Convert the entries from the line containing "Open the 16:9 横向 aspect ratio menu" through the line containing "coord(495,112)", both included, into a Markdown table with the columns Row and Text, one numbered row per line and blank lines omitted.

● ● ● ●

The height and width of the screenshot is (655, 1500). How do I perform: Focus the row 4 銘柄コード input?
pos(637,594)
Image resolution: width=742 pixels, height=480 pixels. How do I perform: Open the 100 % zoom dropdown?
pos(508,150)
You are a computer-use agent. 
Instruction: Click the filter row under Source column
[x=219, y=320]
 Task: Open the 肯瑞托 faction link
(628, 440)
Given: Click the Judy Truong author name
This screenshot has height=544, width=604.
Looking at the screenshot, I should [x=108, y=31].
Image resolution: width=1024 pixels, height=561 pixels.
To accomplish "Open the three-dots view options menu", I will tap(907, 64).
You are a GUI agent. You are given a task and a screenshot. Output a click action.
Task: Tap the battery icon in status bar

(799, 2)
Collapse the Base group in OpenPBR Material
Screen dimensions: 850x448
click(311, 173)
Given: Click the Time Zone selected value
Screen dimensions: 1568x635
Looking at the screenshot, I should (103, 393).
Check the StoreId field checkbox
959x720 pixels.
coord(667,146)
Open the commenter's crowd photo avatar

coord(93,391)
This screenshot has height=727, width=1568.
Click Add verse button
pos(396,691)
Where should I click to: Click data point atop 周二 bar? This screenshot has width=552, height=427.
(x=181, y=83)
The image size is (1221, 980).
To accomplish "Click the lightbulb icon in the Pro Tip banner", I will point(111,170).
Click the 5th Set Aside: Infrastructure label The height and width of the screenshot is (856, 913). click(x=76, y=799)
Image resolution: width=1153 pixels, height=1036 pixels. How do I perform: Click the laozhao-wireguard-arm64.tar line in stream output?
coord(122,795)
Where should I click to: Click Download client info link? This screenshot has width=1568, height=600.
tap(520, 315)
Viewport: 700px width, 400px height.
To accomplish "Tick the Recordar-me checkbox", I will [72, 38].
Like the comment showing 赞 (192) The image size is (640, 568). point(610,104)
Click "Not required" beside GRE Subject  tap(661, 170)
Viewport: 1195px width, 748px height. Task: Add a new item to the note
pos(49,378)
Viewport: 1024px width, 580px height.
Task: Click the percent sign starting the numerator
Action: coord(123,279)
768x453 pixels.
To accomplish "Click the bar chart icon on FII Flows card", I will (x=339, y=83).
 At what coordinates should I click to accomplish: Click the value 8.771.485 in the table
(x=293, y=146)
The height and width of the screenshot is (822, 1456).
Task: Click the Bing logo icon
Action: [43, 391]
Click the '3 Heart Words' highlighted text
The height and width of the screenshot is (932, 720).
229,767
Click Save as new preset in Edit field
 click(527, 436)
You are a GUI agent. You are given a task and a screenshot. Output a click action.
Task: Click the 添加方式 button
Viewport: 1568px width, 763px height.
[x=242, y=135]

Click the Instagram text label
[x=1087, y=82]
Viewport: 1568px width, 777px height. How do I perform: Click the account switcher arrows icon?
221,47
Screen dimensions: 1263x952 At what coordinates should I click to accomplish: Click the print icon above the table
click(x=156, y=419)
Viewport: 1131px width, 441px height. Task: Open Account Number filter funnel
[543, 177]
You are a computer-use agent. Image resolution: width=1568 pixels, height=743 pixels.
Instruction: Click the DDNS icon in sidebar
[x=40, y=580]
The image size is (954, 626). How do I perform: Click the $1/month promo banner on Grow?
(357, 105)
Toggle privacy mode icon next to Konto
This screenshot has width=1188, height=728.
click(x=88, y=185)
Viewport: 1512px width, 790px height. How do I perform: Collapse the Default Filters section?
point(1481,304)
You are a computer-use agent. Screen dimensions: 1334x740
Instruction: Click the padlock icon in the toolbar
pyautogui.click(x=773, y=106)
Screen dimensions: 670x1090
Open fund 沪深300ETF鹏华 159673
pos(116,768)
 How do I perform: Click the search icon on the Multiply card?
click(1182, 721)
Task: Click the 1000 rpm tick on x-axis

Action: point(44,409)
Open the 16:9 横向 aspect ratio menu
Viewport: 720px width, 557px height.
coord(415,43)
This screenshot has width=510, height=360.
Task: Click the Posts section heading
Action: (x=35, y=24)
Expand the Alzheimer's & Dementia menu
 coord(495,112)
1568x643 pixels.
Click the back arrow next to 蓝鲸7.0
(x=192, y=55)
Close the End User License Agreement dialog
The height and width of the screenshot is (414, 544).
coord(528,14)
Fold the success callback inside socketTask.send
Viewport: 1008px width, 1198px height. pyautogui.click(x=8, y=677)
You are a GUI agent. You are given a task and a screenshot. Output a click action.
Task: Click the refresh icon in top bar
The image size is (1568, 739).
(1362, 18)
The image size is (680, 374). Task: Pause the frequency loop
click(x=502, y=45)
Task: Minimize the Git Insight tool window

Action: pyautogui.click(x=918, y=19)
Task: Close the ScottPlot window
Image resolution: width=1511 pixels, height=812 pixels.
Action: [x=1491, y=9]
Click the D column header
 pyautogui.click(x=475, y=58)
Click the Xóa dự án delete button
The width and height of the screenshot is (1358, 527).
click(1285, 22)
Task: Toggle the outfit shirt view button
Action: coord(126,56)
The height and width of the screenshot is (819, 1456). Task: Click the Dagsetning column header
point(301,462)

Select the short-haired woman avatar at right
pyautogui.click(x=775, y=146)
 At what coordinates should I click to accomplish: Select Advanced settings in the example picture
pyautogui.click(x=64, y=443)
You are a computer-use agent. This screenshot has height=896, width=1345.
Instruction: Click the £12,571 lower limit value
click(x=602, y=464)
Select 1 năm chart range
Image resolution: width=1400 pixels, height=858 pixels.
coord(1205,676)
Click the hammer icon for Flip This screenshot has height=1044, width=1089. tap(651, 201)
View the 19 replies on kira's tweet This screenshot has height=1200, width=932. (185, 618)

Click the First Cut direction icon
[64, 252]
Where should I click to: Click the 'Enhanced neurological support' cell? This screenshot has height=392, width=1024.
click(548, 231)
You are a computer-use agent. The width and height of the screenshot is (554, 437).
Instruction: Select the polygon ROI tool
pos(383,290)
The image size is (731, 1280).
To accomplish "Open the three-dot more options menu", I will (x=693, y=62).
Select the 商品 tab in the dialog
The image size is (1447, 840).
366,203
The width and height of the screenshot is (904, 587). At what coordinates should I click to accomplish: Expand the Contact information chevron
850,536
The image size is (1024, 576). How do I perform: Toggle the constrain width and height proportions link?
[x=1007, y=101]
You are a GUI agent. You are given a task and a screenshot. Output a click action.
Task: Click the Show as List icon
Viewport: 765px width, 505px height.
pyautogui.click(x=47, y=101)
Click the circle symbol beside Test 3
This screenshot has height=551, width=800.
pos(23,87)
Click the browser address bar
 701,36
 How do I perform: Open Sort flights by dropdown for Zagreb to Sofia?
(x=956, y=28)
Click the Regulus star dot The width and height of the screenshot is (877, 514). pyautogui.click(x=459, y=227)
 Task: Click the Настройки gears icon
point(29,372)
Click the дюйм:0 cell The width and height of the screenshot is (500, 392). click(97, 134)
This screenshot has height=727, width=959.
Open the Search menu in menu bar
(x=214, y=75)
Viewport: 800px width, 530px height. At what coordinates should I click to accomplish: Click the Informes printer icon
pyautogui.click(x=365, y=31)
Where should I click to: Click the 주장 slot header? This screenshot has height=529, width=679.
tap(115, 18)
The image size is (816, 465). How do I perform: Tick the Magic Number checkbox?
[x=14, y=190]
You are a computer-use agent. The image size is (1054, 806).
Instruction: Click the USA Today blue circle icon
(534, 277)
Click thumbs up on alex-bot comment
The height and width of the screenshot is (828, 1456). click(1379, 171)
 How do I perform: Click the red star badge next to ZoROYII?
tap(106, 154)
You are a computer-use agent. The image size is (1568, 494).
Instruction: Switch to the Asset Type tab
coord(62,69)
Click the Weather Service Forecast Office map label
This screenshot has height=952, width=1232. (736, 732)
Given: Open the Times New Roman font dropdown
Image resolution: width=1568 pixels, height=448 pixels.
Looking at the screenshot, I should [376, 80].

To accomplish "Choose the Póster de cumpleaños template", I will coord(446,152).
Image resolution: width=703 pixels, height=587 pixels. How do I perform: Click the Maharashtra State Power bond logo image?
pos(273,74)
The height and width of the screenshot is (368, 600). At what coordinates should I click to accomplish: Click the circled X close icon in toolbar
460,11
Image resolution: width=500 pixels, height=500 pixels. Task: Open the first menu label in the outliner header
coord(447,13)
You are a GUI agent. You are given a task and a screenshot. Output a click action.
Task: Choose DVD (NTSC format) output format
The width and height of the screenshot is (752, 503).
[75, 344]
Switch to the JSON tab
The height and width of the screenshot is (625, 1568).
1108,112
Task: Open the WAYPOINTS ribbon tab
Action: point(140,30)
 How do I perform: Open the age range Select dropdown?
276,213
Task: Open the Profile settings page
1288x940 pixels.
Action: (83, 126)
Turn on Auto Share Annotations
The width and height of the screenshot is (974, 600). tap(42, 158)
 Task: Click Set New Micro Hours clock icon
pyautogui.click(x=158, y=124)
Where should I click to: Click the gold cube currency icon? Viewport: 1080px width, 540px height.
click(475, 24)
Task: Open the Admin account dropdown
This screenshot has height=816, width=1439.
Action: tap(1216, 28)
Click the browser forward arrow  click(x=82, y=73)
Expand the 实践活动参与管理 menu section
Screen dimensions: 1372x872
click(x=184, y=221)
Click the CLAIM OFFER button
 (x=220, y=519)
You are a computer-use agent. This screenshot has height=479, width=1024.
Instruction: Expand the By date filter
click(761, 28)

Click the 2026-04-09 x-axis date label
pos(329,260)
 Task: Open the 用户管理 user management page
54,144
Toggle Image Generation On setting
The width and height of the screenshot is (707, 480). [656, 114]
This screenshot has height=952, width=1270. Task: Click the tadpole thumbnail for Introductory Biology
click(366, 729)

● ● ● ●

Final answer >>
| Row | Text |
|---|---|
| 1 | Open the 16:9 横向 aspect ratio menu |
| 2 | Viewport: 720px width, 557px height. |
| 3 | coord(415,43) |
| 4 | This screenshot has width=510, height=360. |
| 5 | Task: Click the Posts section heading |
| 6 | Action: (x=35, y=24) |
| 7 | Expand the Alzheimer's & Dementia menu |
| 8 |  coord(495,112) |